▼▼▼
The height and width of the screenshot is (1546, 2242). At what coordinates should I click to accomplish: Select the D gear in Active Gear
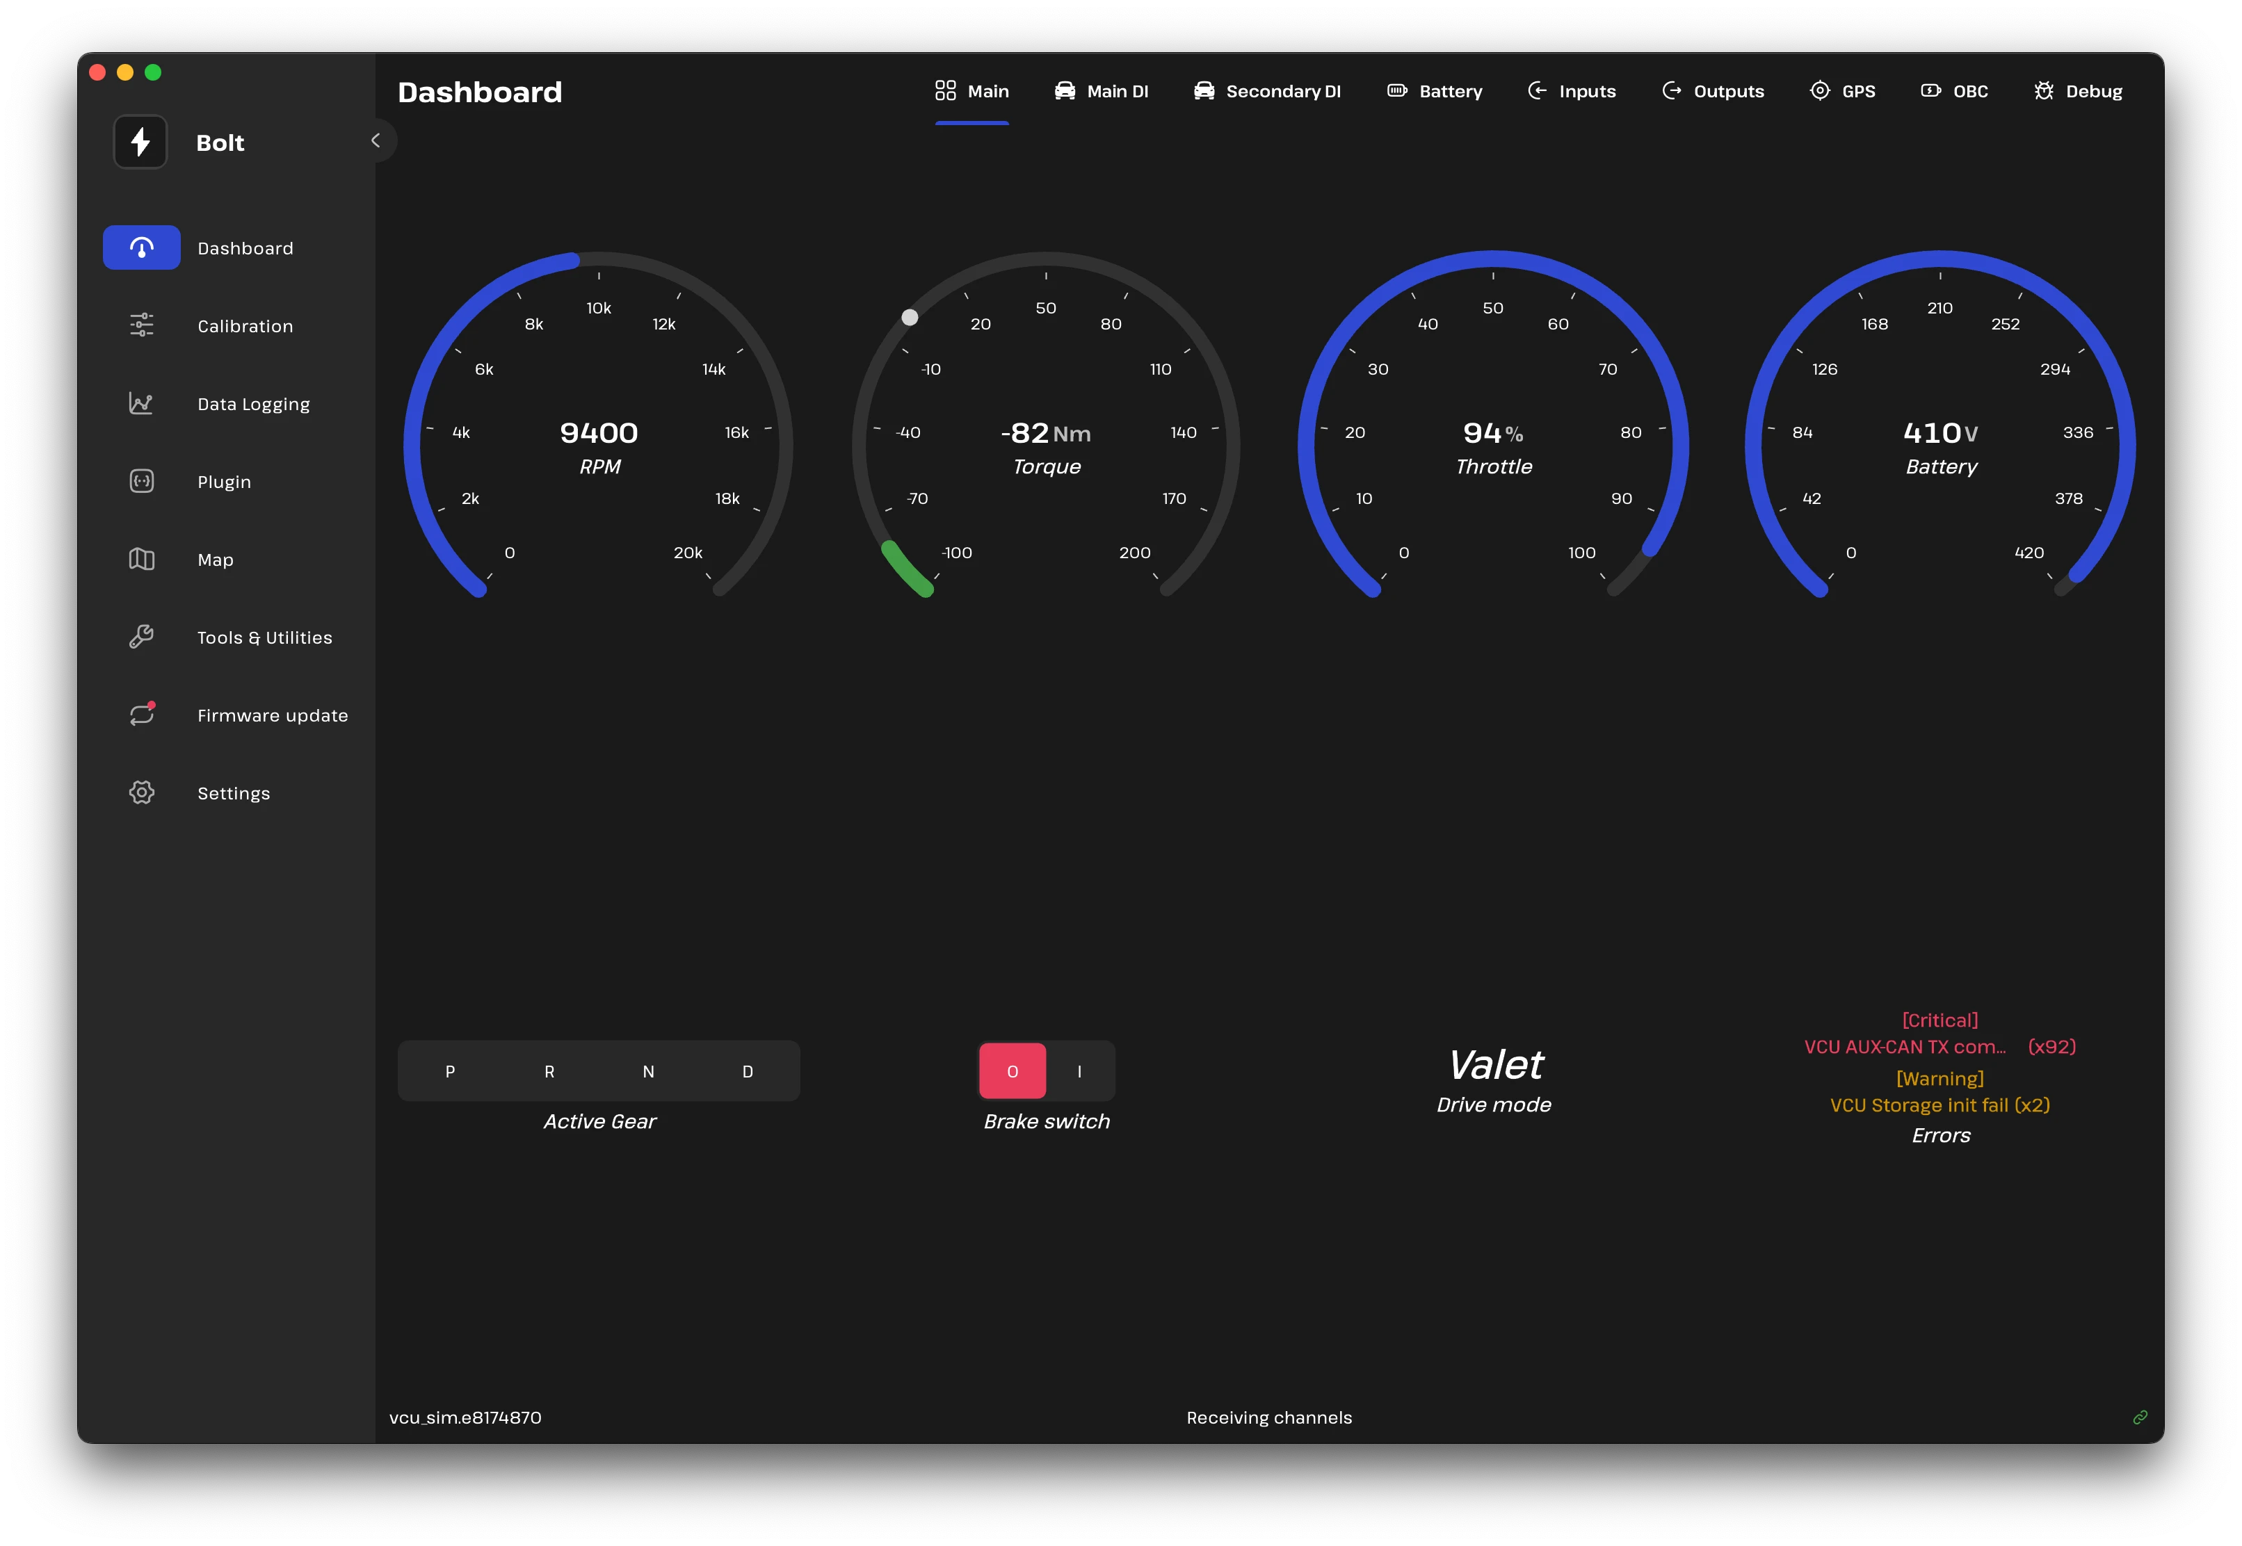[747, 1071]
▲▲▲
▼▼▼
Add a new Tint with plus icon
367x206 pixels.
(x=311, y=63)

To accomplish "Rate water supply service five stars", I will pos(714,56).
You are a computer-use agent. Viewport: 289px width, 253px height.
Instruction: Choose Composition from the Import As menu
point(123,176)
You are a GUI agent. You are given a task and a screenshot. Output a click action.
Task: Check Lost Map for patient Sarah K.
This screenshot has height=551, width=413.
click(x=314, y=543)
▲▲▲
■ PROBLEM REQUIREMENTS ■
Can you return the data word for word, starting with the line that contains "I will pos(714,56).", continuing through the line that contains "point(123,176)", and including both of those lines?

■ COMPLETE OUTPUT ■
To accomplish "Rate water supply service five stars", I will pos(714,56).
You are a computer-use agent. Viewport: 289px width, 253px height.
Instruction: Choose Composition from the Import As menu
point(123,176)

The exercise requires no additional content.